A significant milestone for gene therapy was achieved on Oct. 25, 2012, with the approval of Glybera (alipogene tiparvovec)
by the European Commission for use in the treatment of lipoprotein lipase deficiency within the EU. Lipoprotein lipase (LPL)
deficiency is a rare genetic condition, affecting 1 in 500,000 individuals and, therefore, the approved product has orphan
status. The condition is characterized by absence/near absence of lipoprotein lipase, an enzyme central to dietary-derived
lipid metabolism and distribution in the body. The enzyme is expressed primarily by muscle cells and adipocytes and is central
to the processing of circulating triglyceride-rich lipoproteins.
Glybera is a replication-deficient adeno-associated viral vector housing a human lipoprotein lipase gene. The product is administered
intramuscularly, and the resultant transduction of the surrounding muscle cells results in functional LPL expression, leading
to an anticipated positive therapeutic outcome. The vector genome persists in the nucleus of transduced cells as episomes,
leading to long-term expression of the transgene. It is anticipated that treatment will be a once-off series of intramuscular
injections into the legs. Treatment will certainly not be inexpensive, with as estimated cost in the region of $1.6 million
(€1.2 million) per patient.
Despite its eventual approval, European Medicines Agency (EMA) evaluators had some reservations about the product. The Committee
for medicinal products for human use (CHMP) considered the Glybera application—and adopted a negative opinion—on two previous
occasions in 2011 (7). The committee appeared initially to have a number of product quality-related and efficacy-related concerns,
and final product approval is restricted to a subset of LPL-deficient patients suffering the most serious condition-related
effect, that of severe or multiple pancreatitis attacks.
The approval of Elelyso (taliglucerase alfa) by FDA in May 2012 represents another technological milestone, in that it is
the first product approved for human use that is produced using a plant-based expression vector. Glycoprotein production in
plant-based systems generally results in the formation of hyperglycosylated product containing various sugar moieties immunogenic
in man. The sugar chains are devoid of sialic acid caps, which can negatively influence their serum half-life.

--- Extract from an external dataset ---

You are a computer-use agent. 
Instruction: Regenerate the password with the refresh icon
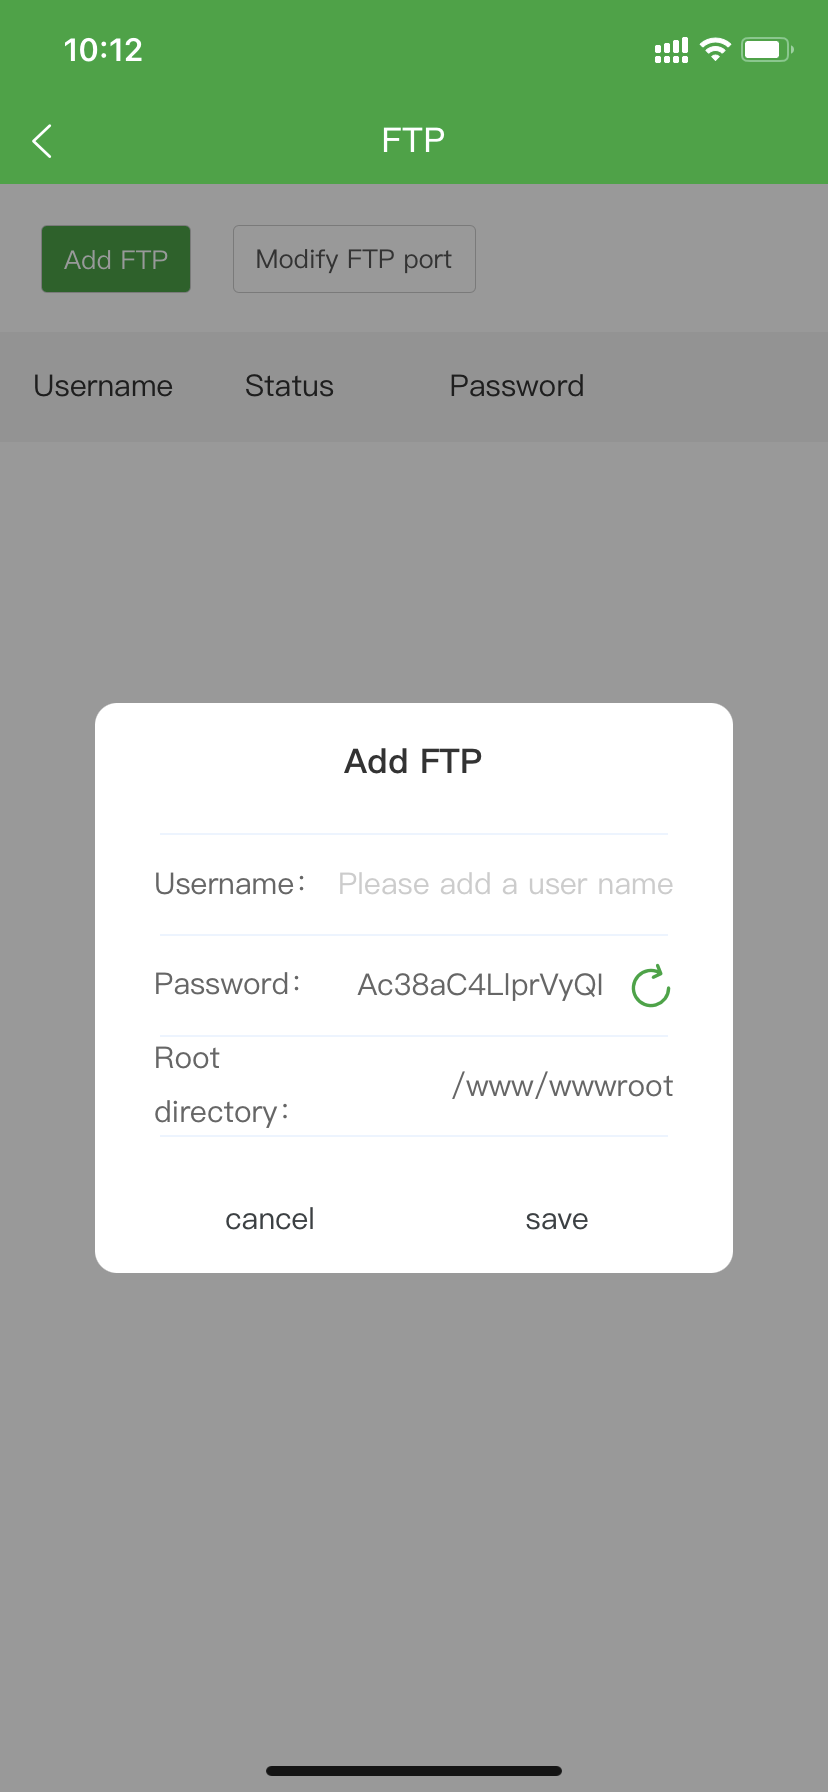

Elelyso is a recombinant human glucocerebrosidase used as a replacement therapy to treat Gaucher disease, a rare lysosomal
storage disorder. The recombinant protein displays terminal mannose residues in its glycocomponent, facilitating direct product
uptake by macrophages (the target cell type) via cell surface mannose receptors.
Interestingly, a parallel marketing authorization application for Elelyso submitted to the EMA was refused. However, the grounds
for European refusal was not scientific in nature, but was due to the existence of a 10-year marketing exclusivity granted
to a substantially similar product (trade name Vpriv), approved by the European Commission in August 2010.